▶ _Extrait à lire_
D’une part parce que la forme que propose Laure Samama est particulièrement originale dans le paysage éditorial actuel (forme qu’elle poursuivra par la suite avec Je danse seule paru lui aussi dans la collection Notes). Ils sont rares les livres où s’imbriquent texte et image, pourtant celui-ci montre que de toute évidence ce format gagnerait à être développé. L’un n’annule pas l’autre, bien au contraire et il faut reconnaître en Laure une voix authentique et singulière.
D’autre part, parce que l’amour, sujet battu et rebattu, parfois jusqu’à la nausée, peut donner lieu à quelque chose de touchant, un bouleversement infini. Il faut avoir connu la tristesse et la félicité que procurent l’acte d’aimer. Il faut avoir connu les heures patientes et l’acmé des instants à deux pour comprendre tout ce que ce petit livre a à nous dire.
S’aimer, c’est cela s’aimer : un vertige inouï, des fragments d’heures éblouis, une chute absolue.
Et il serait éventuellement profitable à ceux qui aiment, qui aimeront, qui ont aimé de se pencher sur ce livre, parce que les mots et les images de Laure Samama ouvriront leurs âmes et leurs cœurs aux éventualités de ce qu’on appelle aimer.

(Données enregistrées)

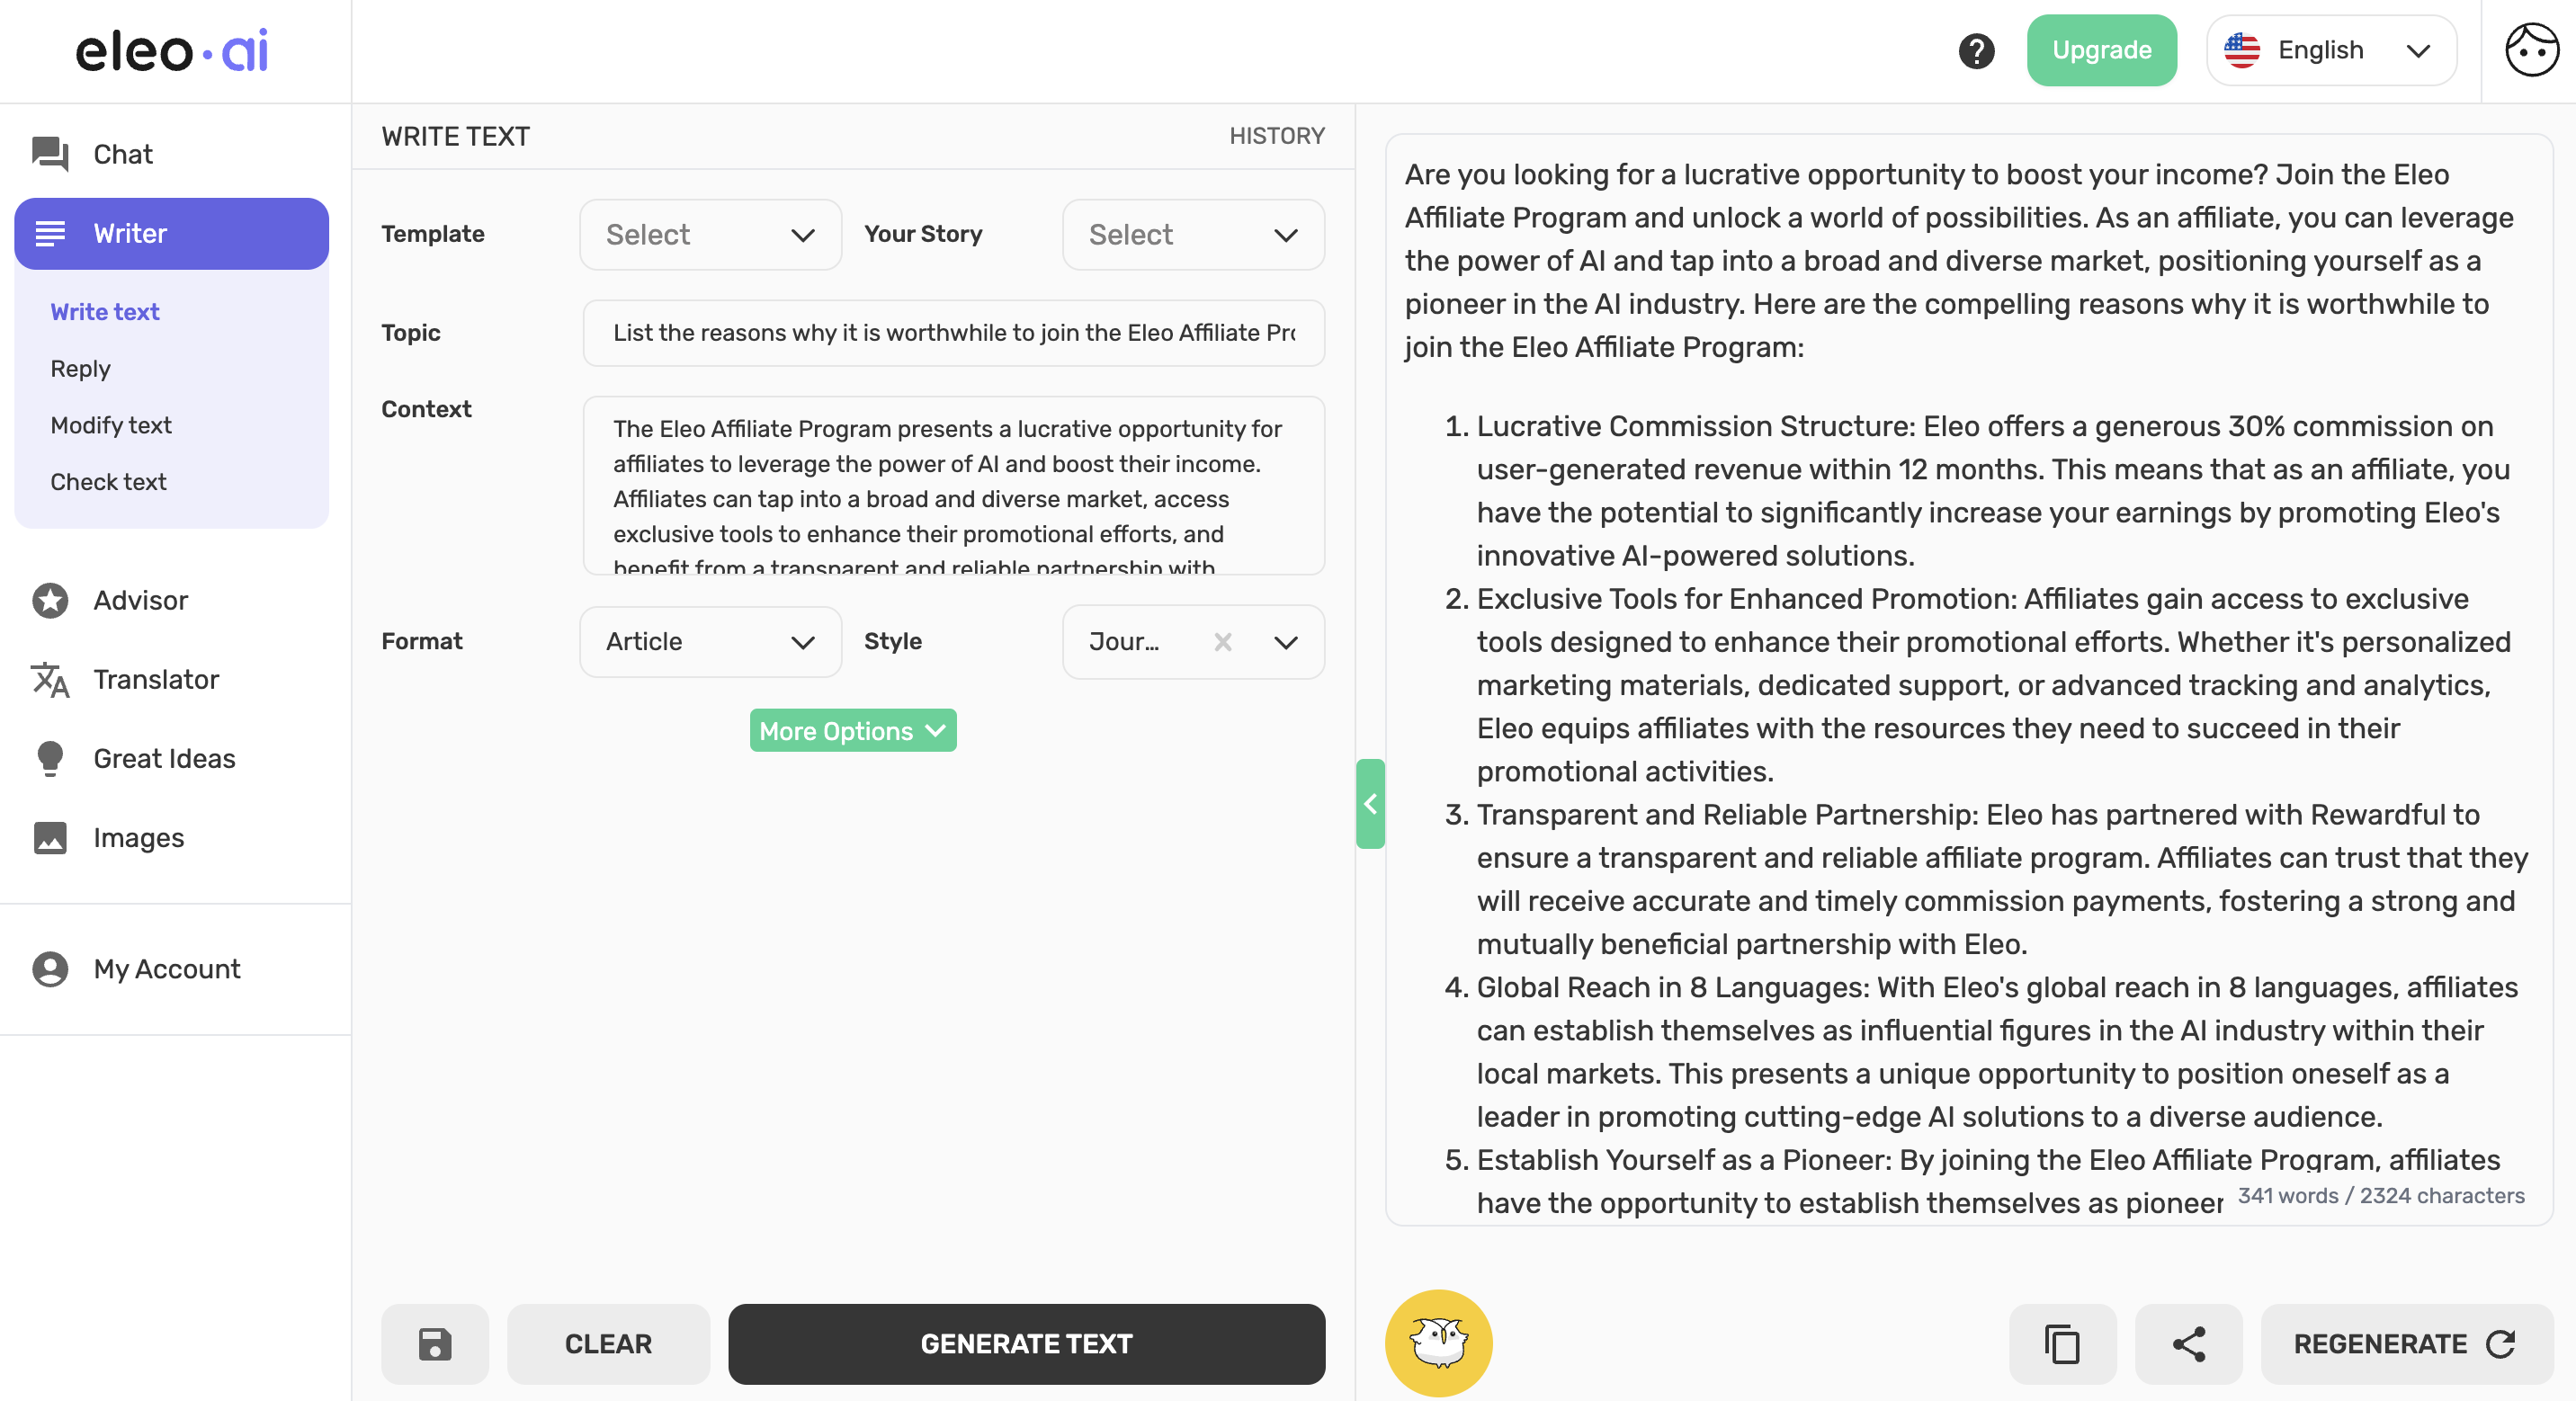This screenshot has width=2576, height=1401.
Task: Click the share icon button
Action: 2188,1343
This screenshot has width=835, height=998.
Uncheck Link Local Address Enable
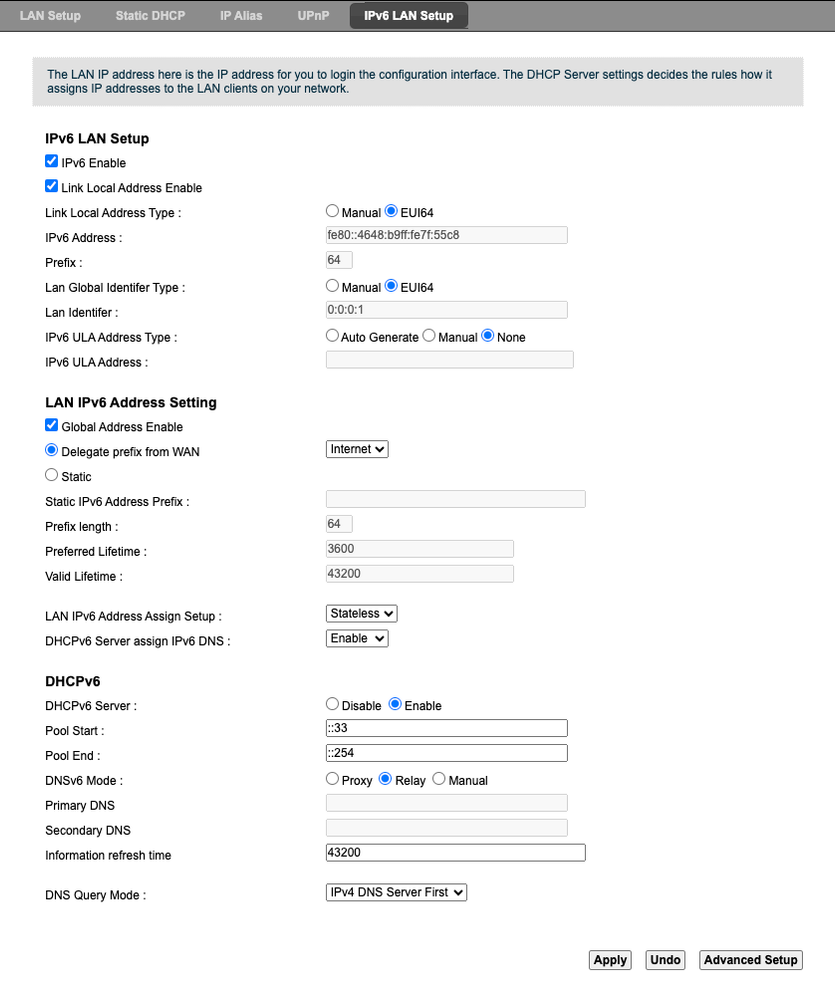tap(52, 186)
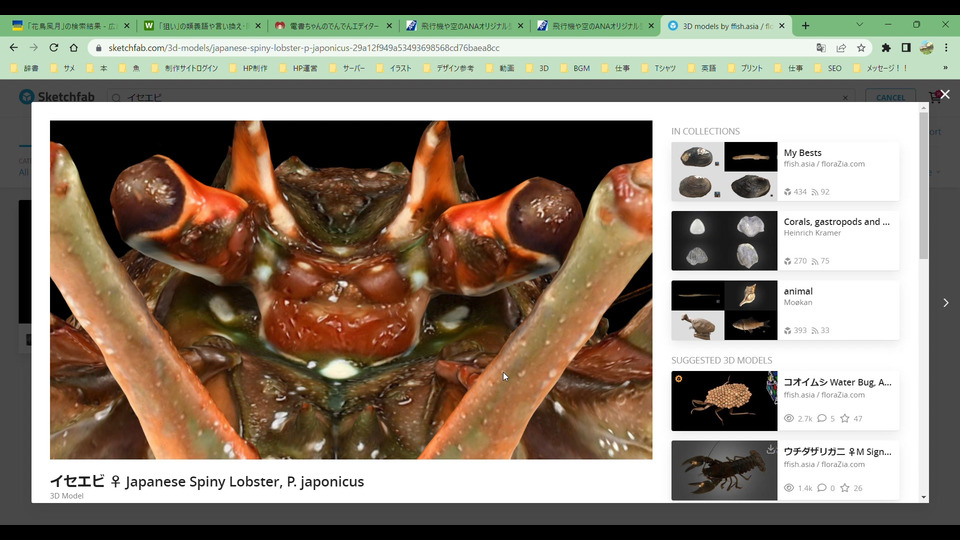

▶ _Consigne_
Citez le passage de l'extrait sur le livre de Laure Samama, depuis « S’aimer, c’est cela » jusqu'à « qu’on appelle aimer. » inclus.

▶ _Corrigé_
S’aimer, c’est cela s’aimer : un vertige inouï, des fragments d’heures éblouis, une chute absolue.
Et il serait éventuellement profitable à ceux qui aiment, qui aimeront, qui ont aimé de se pencher sur ce livre, parce que les mots et les images de Laure Samama ouvriront leurs âmes et leurs cœurs aux éventualités de ce qu’on appelle aimer.